GR L 52807; (February, 1984) (Digest)
G.R. No. L-52807, February 29, 1984
JOSE ARAÑAS and LUISA QUIJENCIO ARAÑAS, Petitioners, vs. HON. EDUARDO C. TUTAAN, as Judge of the Court of First Instance of Quezon City, and UNIVERSAL TEXTILE MILLS, INC., Respondents.
FACTS
In a 1971 decision, the Court of First Instance declared petitioner Luisa Quijencio Arañas the owner of 400 shares of stock in respondent Universal Textile Mills, Inc. (UTEX) and ordered UTEX to cancel the old certificates issued in the names of defendants Castañeda and Manuel and issue new ones in her name. Upon UTEX’s motion for clarification, the court specified that its judgment obligated UTEX to pay to Arañas the cash dividends accruing to the shares after the rendition of the 1971 decision. UTEX did not appeal this clarified judgment, which became final and executory as against it. The case proceeded separately against the other defendants, Castañeda and Manuel, whose appeal was ultimately denied by the Supreme Court in 1979.

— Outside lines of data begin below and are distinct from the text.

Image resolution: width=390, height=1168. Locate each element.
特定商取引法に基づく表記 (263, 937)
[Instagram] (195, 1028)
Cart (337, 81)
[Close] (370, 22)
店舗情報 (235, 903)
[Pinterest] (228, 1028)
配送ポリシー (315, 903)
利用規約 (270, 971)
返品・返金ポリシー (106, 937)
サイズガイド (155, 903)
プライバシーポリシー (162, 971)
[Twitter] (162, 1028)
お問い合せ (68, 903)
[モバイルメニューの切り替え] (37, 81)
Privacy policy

Upon finality, the trial court issued a writ of execution in 1979, directing UTEX to cancel the old stock certificates and to pay Arañas cash dividends from 1972 to 1979. UTEX filed a motion for partial reconsideration, arguing it had already paid those dividends to Castañeda and Manuel, who were still the registered stockholders at the time. The respondent judge granted UTEX’s motion in an order dated January 4, 1980, absolving UTEX from paying the 1972-1979 dividends to the petitioners.
ISSUE
Whether the respondent judge acted without jurisdiction or with grave abuse of discretion in issuing the January 4, 1980 order absolving UTEX from paying the cash dividends to the petitioners.
RULING
Yes. The Supreme Court granted the petition for certiorari and mandamus, setting aside the respondent judge’s order. The Court held that the 1971 judgment, as clarified, was final and executory as to UTEX. Its terms were clear: UTEX was obligated to pay all dividends accruing after the 1971 decision to the petitioners as the lawfully declared owners. UTEX’s own motion for clarification acknowledged it would “rightfully abide” by the court’s declaration of ownership. The legal logic is twofold. First, the principle of immutability of final judgments prohibits a court from altering a final judgment in any material aspect. The January 1980 order, which relieved UTEX of its adjudged obligation, constituted an unauthorized modification of a final judgment. Second, payment to the wrong party does not extinguish an obligation. UTEX’s voluntary payment of dividends to Castañeda and Manuel, despite full knowledge of the final judgment in favor of the petitioners, was made at its own peril. The burden to recover those mistaken payments rests solely on UTEX and cannot be shifted to the innocent judgment creditors, the petitioners. Execution of a final judgment is a matter of right for the prevailing party and a ministerial duty of the court. The Supreme Court thus issued a writ of mandamus commanding the respondent judge to execute the original judgment against UTEX for the payment of the cash dividends from 1972 to 1979, with interest.